## 문서 구간
= = = = =

| Learning Parameters with Only $X$
X 만 주어져 있을 때 모든 Parameters 알아내보자!
이전에는 $\pi, a, b$ 안다는 가정: 이 말은 즉슨 $X$ 와 $Z$ 를 모두 안다는 가정
... 현실에서는 어려움
EM Algorithm
Iteratively optimizing $\hat{\pi}, \hat{a}, \hat{b}$ and $Z$
1. Finding the optimized $\hat{\pi}, \hat{a}, \hat{b}$ with $X$
2. Finding the most probable $Z$ with $X, \hat{\pi}, \hat{a}, \hat{b}$
| EM Algorithm
Initialize $\theta^{0}$ to an arbitrary point
Loop until the liklihood converges
- Expectation step
* $q^{t+1}(Z)=argmin_{q}\ KL(\ q(Z)\parallel P(Z \mid X,\ \theta^{t})\ )$
→ $q^{t}(Z)=P(Z \mid X,\ \theta)$
... Assign $Z$ by $P(Z \mid X,\ \theta)$
* Assign $Z$ !
- Maximization step
* $\theta^{t+1}=argmax_{\theta}\ Q(\theta, q^{t}) = argmax_{\theta}\ E_{q^{t}(Z)}ln P(X, Z \mid \theta^{t}) $
* Fixed $Z$ means that there is no unobserved variables
* Same optimization of ordinary MLE
* $Z$ 와 $X$ 가 있으니 $\theta$ 계산!
| EM Algorithm for HMM
Initialize $\pi^{0}, a^{0}, b^{0}$ to an arbitrary point
Loop until the liklihood converges
- Expectation step
* $q^{t+1}(Z)=P(Z \mid X,\pi^{t}, a^{t}, b^{t})$
* Assign $Z$ by $P(Z \mid X,\pi^{t}, a^{t}, b^{t})$
- Maximization step
* $ P(X, Z \mid \pi, a, b) = \pi_{z_1} \prod_{t=2}^{T} a_{z_{t-1}, z_t} \prod_{t=1}^{T}b_{z_t, x_t} $
* $ ln P(X, Z \mid \pi, a, b) = \pi_{z_1} + \sum_{t=2}^{T} ln a_{z_{t-1}, z_t} + \sum_{t=1}^{T} ln b_{z_t, x_t} $
* $ E_{q^{t+1}(z)}ln P(X, Z \mid \pi, a, b) = \sum_{Z}q^{t+1}(z)ln P(X, Z \mid \pi, a, b) = \sum_{Z}P(Z \mid X, \pi^t, a^t, b^t) \cdot ln P(X, Z \mid \pi, a, b) $
| Derivation of EM
$$
\begin{align*}
E_{q^{t+1}(z)}ln P(X, Z \mid \pi, a, b) &= \sum_{Z}q^{t+1}(z)ln P(X, Z \mid \pi, a, b) \\
&= \sum_{Z}P(Z \mid X, \pi^t, a^t, b^t) \cdot ln P(X, Z \mid \pi, a, b) \\
&= \sum_{Z}P(Z \mid X, \pi^{t}, a^{t}, b^{t})\left\{ ln \pi_{z_1} + \sum_{t=2}^{T} ln a_{z_{t-1}, z_t} + \sum_{t=1}^{T} ln b_{z_t, x_t}\right\} \\
\end{align*}
$$
Optimize with constraint of $\sum_{i} \pi_{i} = 1$
... Lagrange method!

= = = = =

[데이터셋 항목]
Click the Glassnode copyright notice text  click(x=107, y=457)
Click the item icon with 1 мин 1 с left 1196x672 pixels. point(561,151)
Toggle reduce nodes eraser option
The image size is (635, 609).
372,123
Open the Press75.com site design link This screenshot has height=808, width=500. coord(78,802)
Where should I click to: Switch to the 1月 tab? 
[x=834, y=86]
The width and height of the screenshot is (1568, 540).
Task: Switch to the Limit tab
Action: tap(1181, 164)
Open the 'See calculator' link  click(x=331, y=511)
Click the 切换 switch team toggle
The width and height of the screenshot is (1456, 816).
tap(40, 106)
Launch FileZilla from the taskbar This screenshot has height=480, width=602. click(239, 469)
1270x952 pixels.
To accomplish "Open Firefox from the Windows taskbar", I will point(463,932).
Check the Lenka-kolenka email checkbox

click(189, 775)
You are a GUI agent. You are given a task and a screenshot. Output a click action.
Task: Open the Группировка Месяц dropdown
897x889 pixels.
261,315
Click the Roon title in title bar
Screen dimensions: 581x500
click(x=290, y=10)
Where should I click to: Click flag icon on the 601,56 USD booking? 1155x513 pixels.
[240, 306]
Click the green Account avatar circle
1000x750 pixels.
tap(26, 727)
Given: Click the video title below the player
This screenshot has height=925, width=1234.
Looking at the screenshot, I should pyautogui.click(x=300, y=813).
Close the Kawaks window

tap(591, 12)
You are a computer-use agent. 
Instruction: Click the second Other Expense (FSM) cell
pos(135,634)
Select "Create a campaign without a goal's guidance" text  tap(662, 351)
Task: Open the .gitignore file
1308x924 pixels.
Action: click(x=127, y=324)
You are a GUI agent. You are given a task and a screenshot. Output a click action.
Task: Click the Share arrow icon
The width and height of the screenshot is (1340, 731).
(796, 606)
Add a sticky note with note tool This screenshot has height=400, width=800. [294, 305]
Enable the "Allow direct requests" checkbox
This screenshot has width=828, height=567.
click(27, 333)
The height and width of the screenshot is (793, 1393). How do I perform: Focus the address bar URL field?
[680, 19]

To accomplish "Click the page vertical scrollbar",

= = = = =

## 과제 목표 1
EM 알고리즘 문서에서 "이전에는 $\pi, a, b$"부터 "Assign $Z$ !"까지, 양 끝 부분을 포함해 한 글자도 바꾸지 말고 옮겨 쓰세요.
## 과제 목표 2
EM 알고리즘 문서에 따르면 $\sum_{i} \pi_{i} = 1$이라는 제약 조건으로 최적화할 때 어떤 방법을 쓰나요?
EM 알고리즘 문서만 보고 답하세요.

## 연습 결과 1
이전에는 $\pi, a, b$ 안다는 가정: 이 말은 즉슨 $X$ 와 $Z$ 를 모두 안다는 가정
... 현실에서는 어려움
EM Algorithm
Iteratively optimizing $\hat{\pi}, \hat{a}, \hat{b}$ and $Z$
1. Finding the optimized $\hat{\pi}, \hat{a}, \hat{b}$ with $X$
2. Finding the most probable $Z$ with $X, \hat{\pi}, \hat{a}, \hat{b}$
| EM Algorithm
Initialize $\theta^{0}$ to an arbitrary point
Loop until the liklihood converges
- Expectation step
* $q^{t+1}(Z)=argmin_{q}\ KL(\ q(Z)\parallel P(Z \mid X,\ \theta^{t})\ )$
→ $q^{t}(Z)=P(Z \mid X,\ \theta)$
... Assign $Z$ by $P(Z \mid X,\ \theta)$
* Assign $Z$ !

## 연습 결과 2
Lagrange method(라그랑주 방법)를 씁니다.